Exercise data |
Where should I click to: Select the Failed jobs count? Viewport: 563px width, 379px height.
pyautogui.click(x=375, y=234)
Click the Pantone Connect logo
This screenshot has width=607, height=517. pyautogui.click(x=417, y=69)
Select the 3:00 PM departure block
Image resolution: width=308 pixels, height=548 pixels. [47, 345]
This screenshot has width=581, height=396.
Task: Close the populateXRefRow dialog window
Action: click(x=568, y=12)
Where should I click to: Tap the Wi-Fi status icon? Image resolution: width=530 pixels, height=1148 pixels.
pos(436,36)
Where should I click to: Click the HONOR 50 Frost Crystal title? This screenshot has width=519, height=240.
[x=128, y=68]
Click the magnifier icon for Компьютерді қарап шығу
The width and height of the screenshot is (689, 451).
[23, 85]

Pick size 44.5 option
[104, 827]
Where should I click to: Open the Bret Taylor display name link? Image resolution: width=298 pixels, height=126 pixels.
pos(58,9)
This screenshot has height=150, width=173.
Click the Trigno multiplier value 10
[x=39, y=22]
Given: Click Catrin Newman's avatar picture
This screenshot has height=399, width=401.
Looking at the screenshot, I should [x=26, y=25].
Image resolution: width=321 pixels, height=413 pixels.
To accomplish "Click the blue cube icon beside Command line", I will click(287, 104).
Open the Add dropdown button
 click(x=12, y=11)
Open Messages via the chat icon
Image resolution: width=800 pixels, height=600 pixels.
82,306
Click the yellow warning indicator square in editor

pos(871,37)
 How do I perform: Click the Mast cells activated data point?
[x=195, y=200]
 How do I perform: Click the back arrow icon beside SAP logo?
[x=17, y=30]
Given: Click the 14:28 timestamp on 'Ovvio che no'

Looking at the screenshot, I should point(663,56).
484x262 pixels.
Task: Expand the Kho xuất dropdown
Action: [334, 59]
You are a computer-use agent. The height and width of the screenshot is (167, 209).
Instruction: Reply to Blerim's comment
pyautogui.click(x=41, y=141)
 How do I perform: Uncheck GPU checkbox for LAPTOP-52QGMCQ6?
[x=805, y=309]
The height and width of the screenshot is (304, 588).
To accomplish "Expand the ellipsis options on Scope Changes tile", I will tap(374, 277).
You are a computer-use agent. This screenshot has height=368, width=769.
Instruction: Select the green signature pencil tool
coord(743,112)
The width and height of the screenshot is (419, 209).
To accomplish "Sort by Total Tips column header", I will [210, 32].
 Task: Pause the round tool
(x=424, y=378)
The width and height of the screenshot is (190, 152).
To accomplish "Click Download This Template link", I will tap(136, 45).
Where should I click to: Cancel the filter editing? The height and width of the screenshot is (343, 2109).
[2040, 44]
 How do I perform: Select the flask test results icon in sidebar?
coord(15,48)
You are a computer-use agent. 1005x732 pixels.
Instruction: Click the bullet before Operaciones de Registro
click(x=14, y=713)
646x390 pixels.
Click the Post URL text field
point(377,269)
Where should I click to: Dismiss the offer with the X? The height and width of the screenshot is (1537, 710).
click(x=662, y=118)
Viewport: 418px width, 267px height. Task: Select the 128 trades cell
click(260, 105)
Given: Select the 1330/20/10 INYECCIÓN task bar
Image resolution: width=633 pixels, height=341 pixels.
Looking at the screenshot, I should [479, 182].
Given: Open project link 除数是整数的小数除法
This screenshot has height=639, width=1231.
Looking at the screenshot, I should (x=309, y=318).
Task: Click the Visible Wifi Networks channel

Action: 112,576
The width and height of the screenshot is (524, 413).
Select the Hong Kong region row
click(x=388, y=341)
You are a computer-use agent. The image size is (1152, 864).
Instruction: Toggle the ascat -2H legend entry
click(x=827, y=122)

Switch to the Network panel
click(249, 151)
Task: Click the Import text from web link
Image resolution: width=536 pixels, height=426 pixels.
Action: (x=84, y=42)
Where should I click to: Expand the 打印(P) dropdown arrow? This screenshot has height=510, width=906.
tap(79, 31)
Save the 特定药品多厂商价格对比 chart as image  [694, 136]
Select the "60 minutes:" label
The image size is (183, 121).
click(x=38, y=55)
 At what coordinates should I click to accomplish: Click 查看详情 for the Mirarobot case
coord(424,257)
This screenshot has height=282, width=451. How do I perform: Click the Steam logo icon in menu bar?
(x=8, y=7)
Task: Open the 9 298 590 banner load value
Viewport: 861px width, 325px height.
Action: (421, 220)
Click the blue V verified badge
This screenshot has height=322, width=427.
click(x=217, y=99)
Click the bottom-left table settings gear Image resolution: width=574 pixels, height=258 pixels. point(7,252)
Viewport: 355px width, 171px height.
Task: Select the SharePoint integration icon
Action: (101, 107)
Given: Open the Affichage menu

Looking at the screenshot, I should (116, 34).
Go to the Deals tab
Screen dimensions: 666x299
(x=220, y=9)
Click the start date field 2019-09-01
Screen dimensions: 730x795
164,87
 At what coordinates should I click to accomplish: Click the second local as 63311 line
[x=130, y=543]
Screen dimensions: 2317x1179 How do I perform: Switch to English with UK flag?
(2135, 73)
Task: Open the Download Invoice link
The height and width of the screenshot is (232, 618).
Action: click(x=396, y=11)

Exercise instructions | Go through the material and copy each line in which the word "will" occurs.

Solution for this exercise |
To accomplish "Click the blue cube icon beside Command line", I will click(287, 104).
To accomplish "Expand the ellipsis options on Scope Changes tile", I will tap(374, 277).
To accomplish "Sort by Total Tips column header", I will [210, 32].
To accomplish "Click Download This Template link", I will tap(136, 45).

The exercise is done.